## Exercise goal
All lines from the one that has "1270x714 pixels. At" onward to the end of the records below are to be returned exactly; pictures are to be skipped.

● ● ● ● ● ● ●

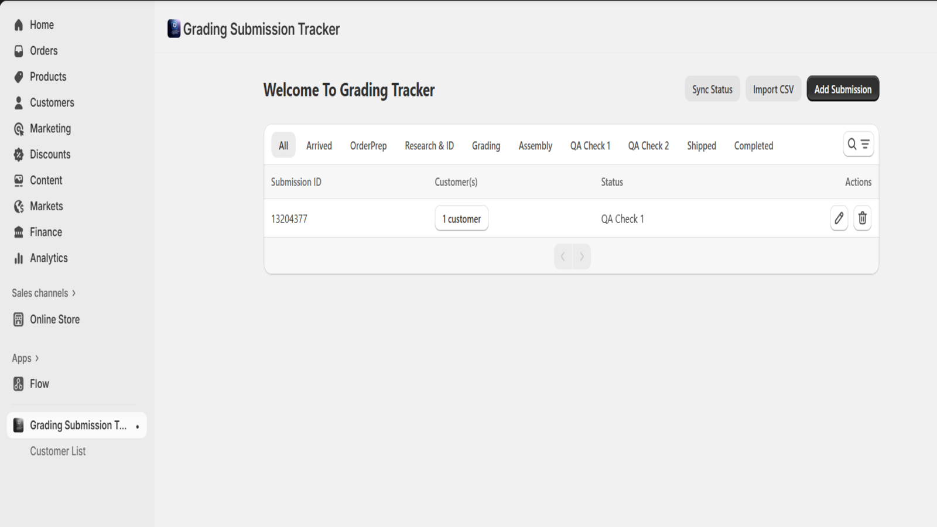Switch to the QA Check 2 tab
Viewport: 937px width, 527px height.
point(648,145)
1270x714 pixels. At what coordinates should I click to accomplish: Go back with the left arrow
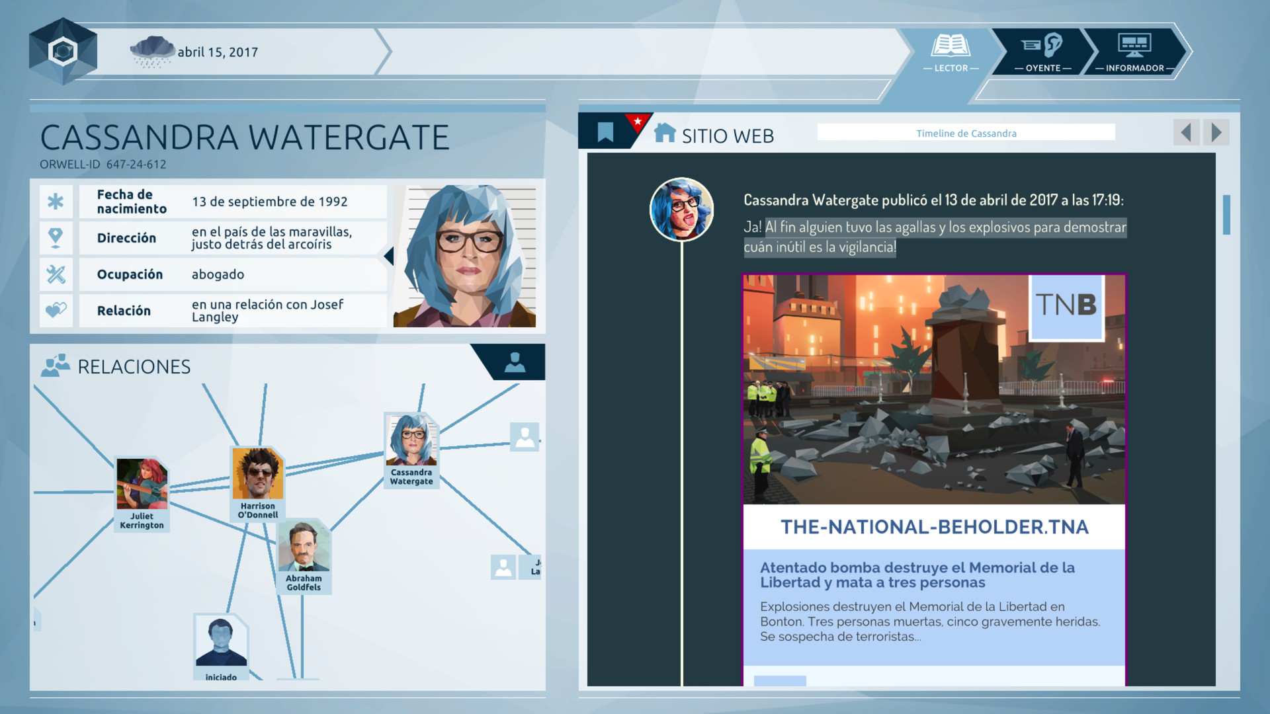point(1186,133)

● ● ● ● ● ● ●

## Solution to this problem
1270x714 pixels. At what coordinates should I click to accomplish: Go back with the left arrow
point(1186,133)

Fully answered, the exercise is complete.